Our mind can be the biggest roadblock to happiness. Learning how to cultivate happy thoughts, identify, manage, challenge, and reframe your inner dialogue can do wonders for your mood and your outlook on life.

Here’s a challenge for you: See if you can notice when your thoughts spiral into a string of negative thoughts. It might take some practice at first. The more mindful you become, the easier it becomes to notice your negative thoughts once they arrive. Once you’ve noticed it, challenge yourself to reframe those thoughts! Why? Because it can be the most effective tool you can use to see the same event or circumstances in a new light and block the slippery slope of negative thinking impacting your mood.

The more intentional and purposeful you are cultivating happy thoughts, the bigger impact this tool will have on your mood.
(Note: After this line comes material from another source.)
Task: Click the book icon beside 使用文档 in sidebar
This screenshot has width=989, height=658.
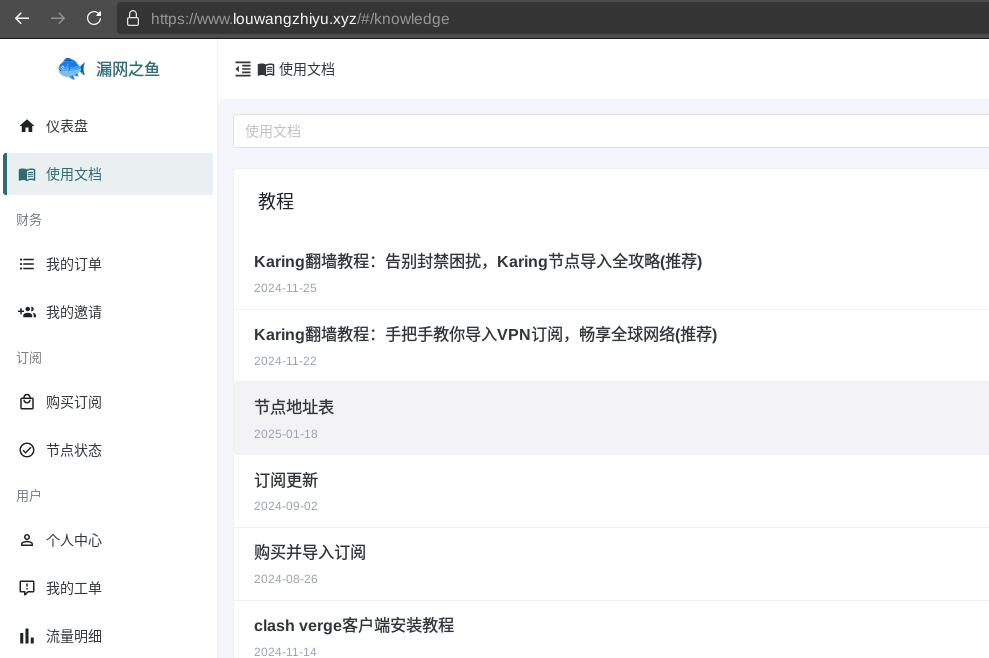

Our brains have millions of neural pathways (imagine them as little roads in our brains) and our thoughts have a great influence on these pathways in our brains. If you constantly choose to think about the negative effects, outcomes or impact of something, you are forming certain pathways in your brain. The more you make use of a certain pathway, the more you will use this pathway. It becomes known and familiar, despite this pathway not having a positive affect. These pathways have a direct impact on our mental and physical health and can have an influence on your immune system and decision making skills, for example.

Research indicates that choosing to think about any situation in a positive light first, allows feel-good hormones such as serotonin, dopamine and other endorphins to be released. These hormones can help to combat symptoms of depression.

Here’s how you can cultivate happy thoughts:

  • When faced with a challenge, notice what you choose to think about it. If negative thoughts pop up, catch them and notice them.
  • Don’t judge yourself for thinking these negative thoughts, rather just notice that they have popped up in your mind.
  • Now that you’ve noticed them, see if you could exchange them with something else, for example, the Original thought: “I just got my paycheck and it really is not enough to cover all my expenses.” Happier thought: “I just got my paycheck. Although I would like to receive a bigger paycheck, I am grateful to have a job and an income.”

Important note: The intention is not to disregard and ignore challenging experiences by covering them up with positive thoughts. That is called toxic positivity. There is always room to acknowledge when something is challenging, but there is also room for evaluating the way we think about it and whether this thinking is helpful or not.

Hey Happy wants to encourage and challenge you to start cultivating a habit of positive thinking?

Use this article to create a framework for yourself and get ready to see what an amazing impact it can have on your physical and mental health!